Work to complete: The stretch from the line with "Swing-balancers (729, 1416)" through the line with "Powered by Blogger (847, 2168)" in the records below: write it out exactly, and nothing else.

Stored items:
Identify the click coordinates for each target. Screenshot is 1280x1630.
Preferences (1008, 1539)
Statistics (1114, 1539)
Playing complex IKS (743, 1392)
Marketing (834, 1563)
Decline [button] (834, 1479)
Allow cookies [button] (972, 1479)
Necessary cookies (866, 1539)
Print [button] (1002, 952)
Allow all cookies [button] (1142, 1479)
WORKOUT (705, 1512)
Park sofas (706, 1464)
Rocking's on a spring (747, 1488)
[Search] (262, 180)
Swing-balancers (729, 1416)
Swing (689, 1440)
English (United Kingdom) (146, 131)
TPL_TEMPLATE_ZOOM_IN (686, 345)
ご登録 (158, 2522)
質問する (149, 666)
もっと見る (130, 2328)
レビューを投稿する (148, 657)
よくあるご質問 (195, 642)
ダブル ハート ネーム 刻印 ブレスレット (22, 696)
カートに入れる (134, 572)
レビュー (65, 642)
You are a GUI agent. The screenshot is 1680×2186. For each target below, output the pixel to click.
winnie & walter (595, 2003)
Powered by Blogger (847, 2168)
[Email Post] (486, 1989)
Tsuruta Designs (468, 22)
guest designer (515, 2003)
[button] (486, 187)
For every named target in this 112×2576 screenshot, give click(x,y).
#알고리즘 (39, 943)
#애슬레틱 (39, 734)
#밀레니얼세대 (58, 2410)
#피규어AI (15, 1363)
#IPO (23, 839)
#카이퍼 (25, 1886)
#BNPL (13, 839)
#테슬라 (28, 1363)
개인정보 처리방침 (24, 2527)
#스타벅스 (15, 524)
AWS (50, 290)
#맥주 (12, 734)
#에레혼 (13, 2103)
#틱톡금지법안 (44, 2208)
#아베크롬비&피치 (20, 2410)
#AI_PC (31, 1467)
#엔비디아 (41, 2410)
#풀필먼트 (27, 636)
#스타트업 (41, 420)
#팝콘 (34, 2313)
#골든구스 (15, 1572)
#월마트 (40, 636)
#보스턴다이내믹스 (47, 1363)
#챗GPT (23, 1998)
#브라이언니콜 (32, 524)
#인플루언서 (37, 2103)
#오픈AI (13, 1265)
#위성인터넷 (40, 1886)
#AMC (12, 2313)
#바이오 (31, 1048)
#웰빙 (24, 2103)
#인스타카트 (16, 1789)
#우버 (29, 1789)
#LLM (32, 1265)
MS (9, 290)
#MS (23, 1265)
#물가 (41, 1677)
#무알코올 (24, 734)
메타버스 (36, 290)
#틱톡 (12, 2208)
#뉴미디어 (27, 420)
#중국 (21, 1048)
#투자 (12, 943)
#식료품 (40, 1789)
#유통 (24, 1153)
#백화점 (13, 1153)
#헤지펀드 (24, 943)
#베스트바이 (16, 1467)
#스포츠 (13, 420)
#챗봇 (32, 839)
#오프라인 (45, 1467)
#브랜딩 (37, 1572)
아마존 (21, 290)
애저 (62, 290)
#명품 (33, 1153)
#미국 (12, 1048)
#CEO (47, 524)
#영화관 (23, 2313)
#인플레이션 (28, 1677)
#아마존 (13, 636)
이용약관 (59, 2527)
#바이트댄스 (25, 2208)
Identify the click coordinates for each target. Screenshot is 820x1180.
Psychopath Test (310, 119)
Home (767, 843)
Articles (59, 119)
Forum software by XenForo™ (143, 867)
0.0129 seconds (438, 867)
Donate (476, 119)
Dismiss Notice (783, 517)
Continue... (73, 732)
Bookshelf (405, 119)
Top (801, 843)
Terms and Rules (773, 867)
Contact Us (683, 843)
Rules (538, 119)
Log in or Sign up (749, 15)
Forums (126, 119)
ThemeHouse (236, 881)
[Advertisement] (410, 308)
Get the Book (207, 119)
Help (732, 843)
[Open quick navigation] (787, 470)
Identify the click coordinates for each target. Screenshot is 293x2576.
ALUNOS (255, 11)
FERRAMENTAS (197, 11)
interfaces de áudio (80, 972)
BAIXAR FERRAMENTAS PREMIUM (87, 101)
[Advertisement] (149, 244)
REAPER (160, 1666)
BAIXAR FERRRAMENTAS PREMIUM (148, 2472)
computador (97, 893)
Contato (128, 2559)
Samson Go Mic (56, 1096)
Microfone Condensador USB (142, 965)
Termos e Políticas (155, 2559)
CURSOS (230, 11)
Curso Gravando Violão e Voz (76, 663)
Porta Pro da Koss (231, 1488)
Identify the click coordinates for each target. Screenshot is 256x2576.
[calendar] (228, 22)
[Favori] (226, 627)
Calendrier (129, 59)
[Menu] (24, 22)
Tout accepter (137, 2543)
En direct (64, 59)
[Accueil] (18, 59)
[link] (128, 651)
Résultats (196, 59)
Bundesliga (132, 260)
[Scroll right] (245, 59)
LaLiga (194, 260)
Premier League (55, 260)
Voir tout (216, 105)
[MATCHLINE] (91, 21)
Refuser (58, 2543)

Completed exercise:
Swing-balancers (729, 1416)
Swing (689, 1440)
English (United Kingdom) (146, 131)
TPL_TEMPLATE_ZOOM_IN (686, 345)
ご登録 (158, 2522)
質問する (149, 666)
もっと見る (130, 2328)
レビューを投稿する (148, 657)
よくあるご質問 (195, 642)
ダブル ハート ネーム 刻印 ブレスレット (22, 696)
カートに入れる (134, 572)
レビュー (65, 642)
You are a GUI agent. The screenshot is 1680×2186. For each target below, output the pixel to click.
winnie & walter (595, 2003)
Powered by Blogger (847, 2168)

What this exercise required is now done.